• [Texte source]
+++

Le système entier de Nietzsche a pour germe une confusion, celle de l’activité avec l’agressivité, comme si on ne pouvait jamais agir que contre quelqu’un, jamais contre les choses avec quelqu’un et pour quelqu’un, avec tous et pour tous. De ce que toute activité rencontre résistance, Nietzsche conclut, avec les stoïciens, qu’elle est travail et lutte ; soit, mais il ajoute qu’elle est lutte contre autrui, ce qui constitue le plus manifeste paralogisme. Les cas de lutte entre une activité et d’autres activités sont sans doute extrêmement nombreux, mais ils ne sont pas tous les cas possibles ou réels d’activité. En outre, au lieu de constituer le fond même de l’activité, la lutte n’en est qu’une imitation extérieure[2].

+++

• [Enregistrements de données]
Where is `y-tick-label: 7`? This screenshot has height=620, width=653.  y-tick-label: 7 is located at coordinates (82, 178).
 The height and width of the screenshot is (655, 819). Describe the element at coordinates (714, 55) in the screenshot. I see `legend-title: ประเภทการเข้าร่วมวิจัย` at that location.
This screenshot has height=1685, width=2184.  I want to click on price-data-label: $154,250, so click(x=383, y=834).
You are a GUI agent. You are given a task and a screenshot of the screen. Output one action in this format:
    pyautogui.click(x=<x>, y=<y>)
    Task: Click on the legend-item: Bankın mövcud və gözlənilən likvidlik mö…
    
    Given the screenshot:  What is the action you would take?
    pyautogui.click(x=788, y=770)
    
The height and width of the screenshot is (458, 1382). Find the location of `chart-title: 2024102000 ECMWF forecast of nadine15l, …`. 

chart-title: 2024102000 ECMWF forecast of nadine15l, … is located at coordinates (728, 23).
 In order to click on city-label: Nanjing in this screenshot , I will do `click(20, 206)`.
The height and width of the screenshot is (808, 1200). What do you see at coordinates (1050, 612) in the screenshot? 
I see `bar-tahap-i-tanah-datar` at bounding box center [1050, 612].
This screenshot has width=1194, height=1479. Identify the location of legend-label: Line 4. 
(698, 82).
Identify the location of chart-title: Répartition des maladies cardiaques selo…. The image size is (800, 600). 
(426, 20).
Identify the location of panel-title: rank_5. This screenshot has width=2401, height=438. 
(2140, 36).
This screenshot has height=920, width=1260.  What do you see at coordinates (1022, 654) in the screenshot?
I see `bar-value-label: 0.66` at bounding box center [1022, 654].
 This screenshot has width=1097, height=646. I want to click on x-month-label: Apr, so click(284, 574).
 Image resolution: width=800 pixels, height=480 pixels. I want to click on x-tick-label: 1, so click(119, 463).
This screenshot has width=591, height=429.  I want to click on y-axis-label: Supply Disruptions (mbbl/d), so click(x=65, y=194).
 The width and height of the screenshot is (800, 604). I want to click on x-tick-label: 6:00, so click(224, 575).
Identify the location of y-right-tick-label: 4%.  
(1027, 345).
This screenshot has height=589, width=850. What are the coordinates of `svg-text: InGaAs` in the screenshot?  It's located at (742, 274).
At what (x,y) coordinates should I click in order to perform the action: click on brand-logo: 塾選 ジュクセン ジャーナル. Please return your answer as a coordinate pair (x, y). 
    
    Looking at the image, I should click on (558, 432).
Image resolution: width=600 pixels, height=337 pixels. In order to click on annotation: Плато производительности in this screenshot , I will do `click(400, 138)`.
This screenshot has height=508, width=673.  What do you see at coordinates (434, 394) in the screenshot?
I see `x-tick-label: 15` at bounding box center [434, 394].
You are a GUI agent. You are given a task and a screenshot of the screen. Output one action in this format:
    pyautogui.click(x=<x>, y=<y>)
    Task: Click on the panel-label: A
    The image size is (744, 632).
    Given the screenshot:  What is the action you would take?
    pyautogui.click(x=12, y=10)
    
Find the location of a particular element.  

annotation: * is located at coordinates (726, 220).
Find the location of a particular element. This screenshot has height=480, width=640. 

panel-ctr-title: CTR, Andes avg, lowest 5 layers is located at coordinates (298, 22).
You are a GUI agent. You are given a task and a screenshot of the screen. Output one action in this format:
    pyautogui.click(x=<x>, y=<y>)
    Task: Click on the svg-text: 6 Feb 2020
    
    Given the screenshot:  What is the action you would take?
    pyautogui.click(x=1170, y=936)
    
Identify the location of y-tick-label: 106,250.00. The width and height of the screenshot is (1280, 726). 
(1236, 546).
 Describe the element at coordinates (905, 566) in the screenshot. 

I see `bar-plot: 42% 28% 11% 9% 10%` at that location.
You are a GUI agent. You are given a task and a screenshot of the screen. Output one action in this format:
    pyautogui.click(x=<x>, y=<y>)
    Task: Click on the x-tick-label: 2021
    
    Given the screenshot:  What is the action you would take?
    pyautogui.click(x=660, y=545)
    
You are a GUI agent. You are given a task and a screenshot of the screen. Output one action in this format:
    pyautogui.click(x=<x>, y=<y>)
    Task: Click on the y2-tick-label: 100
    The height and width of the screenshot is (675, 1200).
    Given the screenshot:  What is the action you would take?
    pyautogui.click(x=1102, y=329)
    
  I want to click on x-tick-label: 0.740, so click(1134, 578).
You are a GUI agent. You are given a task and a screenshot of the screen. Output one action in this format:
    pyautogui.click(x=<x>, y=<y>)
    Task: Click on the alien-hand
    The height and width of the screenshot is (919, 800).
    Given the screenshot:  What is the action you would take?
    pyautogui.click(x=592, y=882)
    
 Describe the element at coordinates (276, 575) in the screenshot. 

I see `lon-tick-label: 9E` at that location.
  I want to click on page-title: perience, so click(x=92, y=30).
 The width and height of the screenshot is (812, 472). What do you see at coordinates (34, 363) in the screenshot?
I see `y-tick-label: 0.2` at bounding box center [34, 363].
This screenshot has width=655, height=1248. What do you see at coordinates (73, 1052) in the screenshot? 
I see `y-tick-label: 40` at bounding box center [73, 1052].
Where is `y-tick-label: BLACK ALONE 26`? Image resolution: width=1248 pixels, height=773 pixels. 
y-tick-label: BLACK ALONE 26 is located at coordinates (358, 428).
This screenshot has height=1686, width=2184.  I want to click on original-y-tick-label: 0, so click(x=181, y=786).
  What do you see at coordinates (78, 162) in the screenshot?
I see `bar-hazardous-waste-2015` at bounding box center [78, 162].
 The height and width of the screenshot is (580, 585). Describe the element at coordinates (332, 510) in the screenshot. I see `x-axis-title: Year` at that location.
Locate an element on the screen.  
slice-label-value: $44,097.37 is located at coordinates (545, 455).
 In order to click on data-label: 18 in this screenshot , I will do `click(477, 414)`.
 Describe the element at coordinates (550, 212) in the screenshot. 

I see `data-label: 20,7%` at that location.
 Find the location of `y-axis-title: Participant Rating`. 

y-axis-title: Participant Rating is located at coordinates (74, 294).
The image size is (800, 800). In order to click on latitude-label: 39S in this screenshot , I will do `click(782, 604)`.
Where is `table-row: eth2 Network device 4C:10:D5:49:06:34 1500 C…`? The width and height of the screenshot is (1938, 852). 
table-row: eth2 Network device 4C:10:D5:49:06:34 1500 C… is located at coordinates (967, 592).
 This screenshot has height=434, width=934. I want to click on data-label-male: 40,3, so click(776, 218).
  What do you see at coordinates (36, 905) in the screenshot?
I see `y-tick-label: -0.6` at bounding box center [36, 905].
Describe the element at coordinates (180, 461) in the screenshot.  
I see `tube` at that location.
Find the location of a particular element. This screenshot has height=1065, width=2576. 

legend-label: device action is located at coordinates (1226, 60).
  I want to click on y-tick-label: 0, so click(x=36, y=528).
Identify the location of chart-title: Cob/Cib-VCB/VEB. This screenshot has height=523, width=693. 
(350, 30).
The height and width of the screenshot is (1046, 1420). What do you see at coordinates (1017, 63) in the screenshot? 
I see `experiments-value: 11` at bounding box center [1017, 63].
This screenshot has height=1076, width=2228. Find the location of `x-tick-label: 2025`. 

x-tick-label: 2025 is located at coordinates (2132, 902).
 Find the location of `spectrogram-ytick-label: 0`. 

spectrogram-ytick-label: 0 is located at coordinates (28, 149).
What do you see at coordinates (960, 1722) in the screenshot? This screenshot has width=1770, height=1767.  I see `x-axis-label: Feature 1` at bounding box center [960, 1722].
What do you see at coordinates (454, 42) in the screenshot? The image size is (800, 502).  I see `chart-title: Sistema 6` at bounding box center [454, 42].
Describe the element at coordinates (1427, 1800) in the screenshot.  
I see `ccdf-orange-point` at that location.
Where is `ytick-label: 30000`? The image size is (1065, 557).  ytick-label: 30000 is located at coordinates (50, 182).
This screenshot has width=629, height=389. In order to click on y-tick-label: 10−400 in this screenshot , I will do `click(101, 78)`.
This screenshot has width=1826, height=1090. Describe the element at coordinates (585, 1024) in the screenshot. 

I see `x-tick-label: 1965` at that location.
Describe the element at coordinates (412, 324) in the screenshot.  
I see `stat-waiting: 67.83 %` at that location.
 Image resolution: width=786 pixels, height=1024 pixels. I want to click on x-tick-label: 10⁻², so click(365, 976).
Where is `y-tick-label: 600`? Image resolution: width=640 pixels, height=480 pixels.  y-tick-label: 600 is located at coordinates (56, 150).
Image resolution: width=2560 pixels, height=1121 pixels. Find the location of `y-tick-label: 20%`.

+++

• [Questions sur le texte]
A - D'après le passage sur Nietzsche, de quelle confusion son système entier tire-t-il son origine ? Expliquez-la en une à trois phrases.
B - Recopiez mot pour mot, dans le passage sur Nietzsche, tout ce qui va de « Le système entier » jusqu'à « qu’une imitation extérieure[2]. ».

• [Réponses dans l'ordre]
A - Le système de Nietzsche a pour germe la confusion de l'activité avec l'agressivité. Il fait comme si l'on ne pouvait agir que contre quelqu'un, et jamais contre les choses avec quelqu'un et pour quelqu'un, avec tous et pour tous.

B -
Le système entier de Nietzsche a pour germe une confusion, celle de l’activité avec l’agressivité, comme si on ne pouvait jamais agir que contre quelqu’un, jamais contre les choses avec quelqu’un et pour quelqu’un, avec tous et pour tous. De ce que toute activité rencontre résistance, Nietzsche conclut, avec les stoïciens, qu’elle est travail et lutte ; soit, mais il ajoute qu’elle est lutte contre autrui, ce qui constitue le plus manifeste paralogisme. Les cas de lutte entre une activité et d’autres activités sont sans doute extrêmement nombreux, mais ils ne sont pas tous les cas possibles ou réels d’activité. En outre, au lieu de constituer le fond même de l’activité, la lutte n’en est qu’une imitation extérieure[2].